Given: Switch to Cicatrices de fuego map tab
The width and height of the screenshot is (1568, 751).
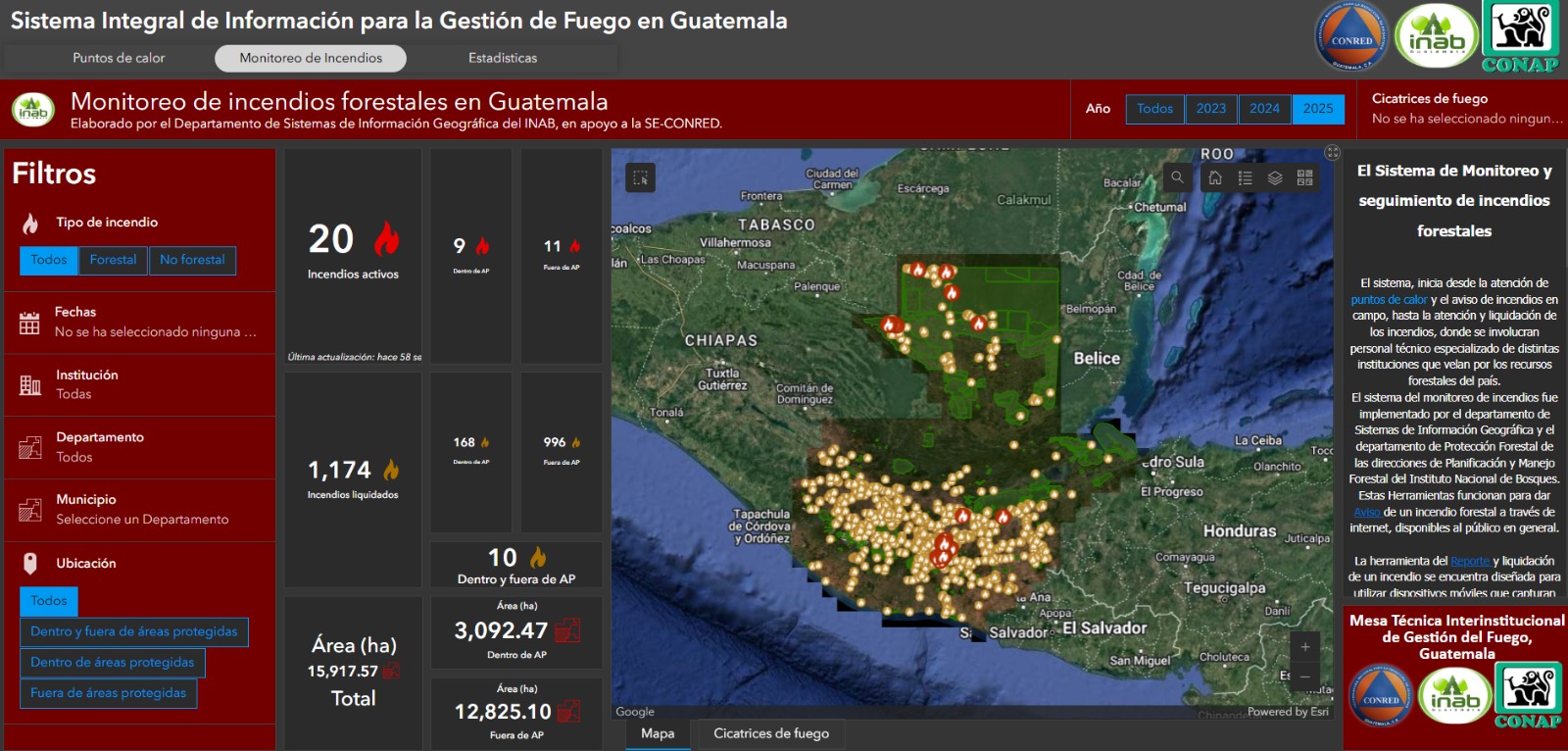Looking at the screenshot, I should [x=770, y=733].
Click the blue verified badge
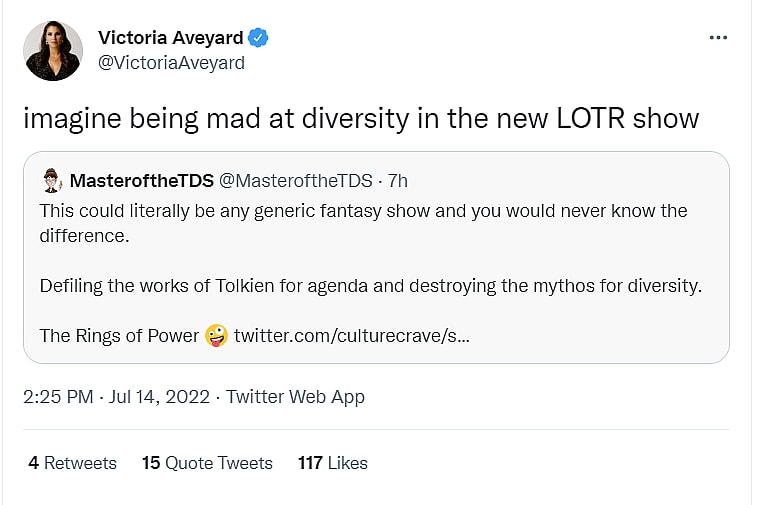The width and height of the screenshot is (758, 505). (x=258, y=38)
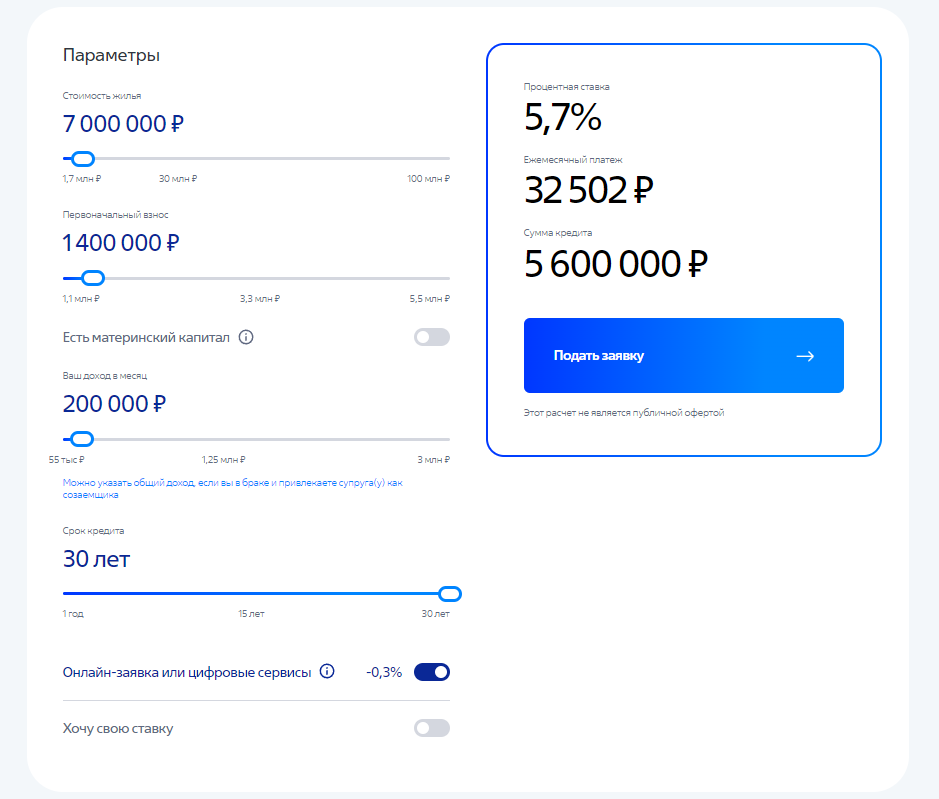
Task: Click the co-borrower income hint text
Action: point(232,489)
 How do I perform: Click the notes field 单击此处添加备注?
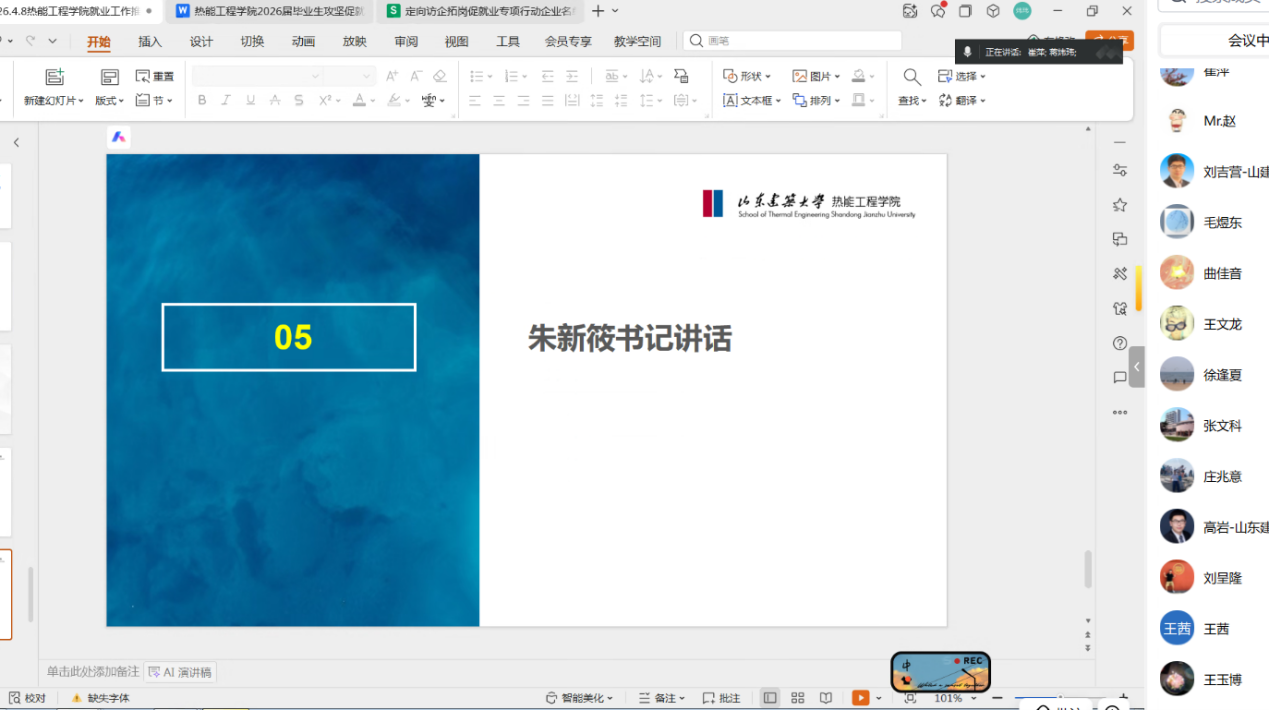[x=93, y=672]
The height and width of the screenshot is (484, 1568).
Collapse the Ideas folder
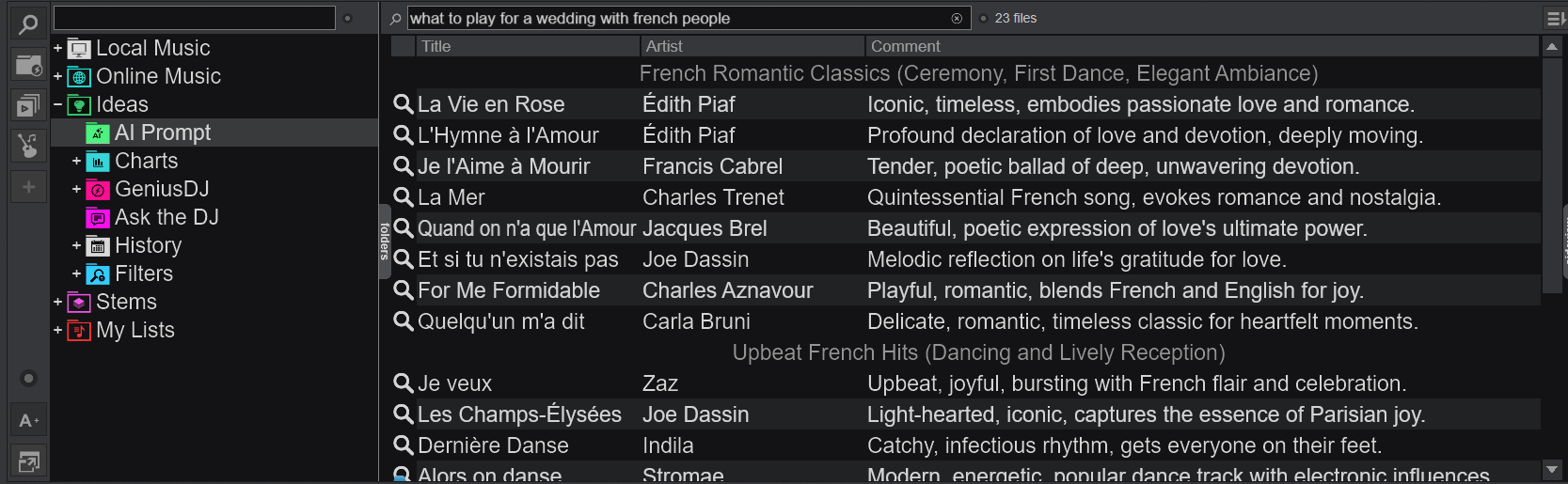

◇ ◇ ◇

## Directions for this task
The entire listing above, word for word and without pictures, is what should be output.

## Answer space
Given: Switch to Cicatrices de fuego map tab
The width and height of the screenshot is (1568, 751).
Looking at the screenshot, I should [x=770, y=733].
Click the blue verified badge
The width and height of the screenshot is (758, 505). (x=258, y=38)
Task: Click the co-borrower income hint text
Action: point(232,489)
 How do I perform: Click the notes field 单击此处添加备注?
[x=93, y=672]
The height and width of the screenshot is (484, 1568).
Collapse the Ideas folder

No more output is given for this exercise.